Upon Khả's death he left behind his wife, Anna Nguyễn Thị Thay, and their sons, Khôi, Thục, Diệm, Nhu, Cẩn and Luyện, and daughters, Giao, Hiep and Hoang. Khôi would later become a governor under French colonial authority but would be assassinated together with his son by the Việt Minh. Thục ended up becoming Vietnam's third ordained Catholic bishop. Diệm would become the first president of an independent South Vietnam and Nhu would help him in the running of the country. Hiep's son, Khả's grandson, Francis Xavier Nguyễn Văn Thuận became a Cardinal in the Catholic Church in 2001 and in 2017, he was named as Venerable by Pope Francis, opening up the road to possible sainthood.

=== Death ===
In January 1925, a few days before Tet, Khả suddenly began to run a high fever and cough. He was diagnosed with severe pneumonia with complications. He died at his home on 27 January 1925.

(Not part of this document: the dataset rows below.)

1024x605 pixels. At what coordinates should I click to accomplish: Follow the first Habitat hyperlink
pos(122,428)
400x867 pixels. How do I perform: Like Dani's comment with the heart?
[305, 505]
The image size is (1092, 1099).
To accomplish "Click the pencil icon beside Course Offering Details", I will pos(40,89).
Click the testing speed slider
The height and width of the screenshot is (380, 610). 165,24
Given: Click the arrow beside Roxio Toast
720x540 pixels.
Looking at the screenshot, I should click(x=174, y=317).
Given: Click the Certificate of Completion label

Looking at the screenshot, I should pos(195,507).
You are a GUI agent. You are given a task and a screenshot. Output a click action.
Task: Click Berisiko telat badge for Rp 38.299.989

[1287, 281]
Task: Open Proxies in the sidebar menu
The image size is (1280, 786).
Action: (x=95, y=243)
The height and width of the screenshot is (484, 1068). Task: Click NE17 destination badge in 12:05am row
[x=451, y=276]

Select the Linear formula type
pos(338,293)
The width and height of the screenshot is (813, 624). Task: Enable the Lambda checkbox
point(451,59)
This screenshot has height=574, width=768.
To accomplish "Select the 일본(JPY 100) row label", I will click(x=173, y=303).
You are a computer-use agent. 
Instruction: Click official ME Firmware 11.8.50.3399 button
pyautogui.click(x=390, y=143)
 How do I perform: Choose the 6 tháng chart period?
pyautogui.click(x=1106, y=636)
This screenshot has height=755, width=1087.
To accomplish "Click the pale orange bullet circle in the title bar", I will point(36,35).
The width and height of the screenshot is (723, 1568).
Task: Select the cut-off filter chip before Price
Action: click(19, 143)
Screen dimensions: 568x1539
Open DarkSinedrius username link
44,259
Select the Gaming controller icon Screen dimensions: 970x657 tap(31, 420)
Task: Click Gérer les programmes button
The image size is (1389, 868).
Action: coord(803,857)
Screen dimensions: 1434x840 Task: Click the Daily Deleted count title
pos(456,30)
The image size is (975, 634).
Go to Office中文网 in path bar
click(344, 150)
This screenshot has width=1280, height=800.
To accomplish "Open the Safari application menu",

== Historical assessment of Ngô Đình Khả ==
Edward Miller claims that many people saw Khả was a "collaborator and an apologist for colonialism," because he worked in the French dominated court. However, he goes on to state that Khả was not a Francophile but was guided by "reformist ambitions" and that he believed that independence from France could only come about with reform in politics, society and culture. Kha believed that the Quốc Học that he established would help Vietnam achieve that growth and objective.

A contrasting understanding about Khả, which views him much more harshly comes from Seth Jacobs' America's Miracle Man in Vietnam. This study focuses much more on Ngô Đình Diệm and considers Khả to have been far colder with regards to his family than was previously known. He states that Khả was "not a nurturant or forgiving father." Edward Miller wrote that Khả was a "demanding father" and recounts a story of how Kha forced Diem to eat fish every Friday as was the Catholic tradition. However, Diệm had developed an allergy to fish and would throw up. Khả still demanded Diệm finish whatever was served.